While a woman was in jail for more than 10 months because she could not afford bail, she lost her grandmother, missed her son’s wedding and learned that her nephew had been killed in Oakland.
“I hit the floor,” said Cheryl Diston as she spoke at the “Black Mamas Day Bailout” press conference Thursday in front of the Rene C. Davidson courthouse in Oakland.
Advocacy groups such as the Essie Justice Group and the Alameda County Public Defender’s Office held Thursday’s event to call for an end to cash bail. The average bail amount is $50,000 in California, five times the average national average, said Public Defender Brendon Woods.
“We are tired of this money bail system that keeps people incarcerated simply because they cannot afford to buy their freedom,” Woods said.
Standing behind him on the courthouse steps were mostly women, wearing shirts with the words “Free Black Mamas” and holding signs that said “End money bail” and “Off the auction block.”

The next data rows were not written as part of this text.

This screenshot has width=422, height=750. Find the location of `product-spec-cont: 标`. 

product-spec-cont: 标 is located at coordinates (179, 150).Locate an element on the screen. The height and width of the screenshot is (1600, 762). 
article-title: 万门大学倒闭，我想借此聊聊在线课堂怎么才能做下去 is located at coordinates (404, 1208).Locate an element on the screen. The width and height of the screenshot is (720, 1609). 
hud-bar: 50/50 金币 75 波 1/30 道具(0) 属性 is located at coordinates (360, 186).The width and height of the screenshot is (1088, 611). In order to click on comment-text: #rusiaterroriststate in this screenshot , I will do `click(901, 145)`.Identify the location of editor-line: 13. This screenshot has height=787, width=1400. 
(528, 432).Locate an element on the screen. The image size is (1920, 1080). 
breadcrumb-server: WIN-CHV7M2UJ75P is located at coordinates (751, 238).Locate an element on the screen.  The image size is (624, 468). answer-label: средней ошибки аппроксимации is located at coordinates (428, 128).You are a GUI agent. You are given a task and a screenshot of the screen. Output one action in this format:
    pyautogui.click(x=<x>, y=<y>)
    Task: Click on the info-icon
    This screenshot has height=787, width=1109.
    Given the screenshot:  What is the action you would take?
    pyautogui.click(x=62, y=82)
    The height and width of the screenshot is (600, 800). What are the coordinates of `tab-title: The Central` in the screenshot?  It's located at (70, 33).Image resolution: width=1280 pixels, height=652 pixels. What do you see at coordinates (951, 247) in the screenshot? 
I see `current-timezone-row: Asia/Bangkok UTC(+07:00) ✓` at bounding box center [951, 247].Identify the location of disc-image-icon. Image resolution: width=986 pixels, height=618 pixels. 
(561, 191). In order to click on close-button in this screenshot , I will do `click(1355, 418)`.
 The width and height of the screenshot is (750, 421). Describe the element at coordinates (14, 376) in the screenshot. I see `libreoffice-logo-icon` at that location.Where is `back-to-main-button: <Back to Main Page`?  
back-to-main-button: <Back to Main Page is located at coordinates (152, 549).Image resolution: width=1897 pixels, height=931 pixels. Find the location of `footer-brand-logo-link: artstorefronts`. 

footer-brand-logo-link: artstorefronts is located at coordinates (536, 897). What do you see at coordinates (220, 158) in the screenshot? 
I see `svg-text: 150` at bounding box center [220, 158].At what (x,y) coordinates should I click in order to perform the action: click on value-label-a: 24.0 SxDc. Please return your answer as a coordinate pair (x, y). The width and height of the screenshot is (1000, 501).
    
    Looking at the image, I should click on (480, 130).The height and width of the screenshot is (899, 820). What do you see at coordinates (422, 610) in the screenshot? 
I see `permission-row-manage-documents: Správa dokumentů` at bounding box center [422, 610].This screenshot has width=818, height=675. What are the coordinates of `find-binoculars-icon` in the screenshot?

Woods said the reality is more low-income people of color are spending more time in jail because they cannot afford to pay their bail. He said that 46,000 people are incarcerated in California because they cannot afford to pay their bail.
“No one, and I mean no one, should be in jail, especially not our mothers, simply because they are poor,” Woods said.
Several woman shared their stories of having loved ones jailed, or like Diston, who were themselves incarcerated. Diston shared how while she was awaiting trial in jail, she had little communication with her family except through letters since jail phone calls were too costly. That was how she found out that her nephew had been killed in Oakland, or how her own son wrote to her that he was getting married. It wasn’t until after she left jail, that she found out her grandmother had died, she said.
Lateefah Simon, president of the Akonadi Foundation, an advocacy group that focuses on racial equity for youth and young adults of color in Oakland, said a woman who was a victim of domestic violence was arrested herself, and given a $25,000 bail amount. In those days while in jail, she lost her apartment, her job and even her child. It wasn’t democracy, Simon said.
“When women come together themselves to raise money for the freedom of other mothers, we believe that’s democracy. The women standing behind me will single-handedly take down California’s bail bond industry,” Simon said.
Thursday’s event was part of a national bailout effort in the days leading to Mother’s Day to bail out of jail mothers who lack the needed money. Last year, the Essie Justice Group helped bail out three black mothers from jail. Last week, advocates spent 13 hours waiting to get another woman out of Santa Rita Jail in Dublin, they said.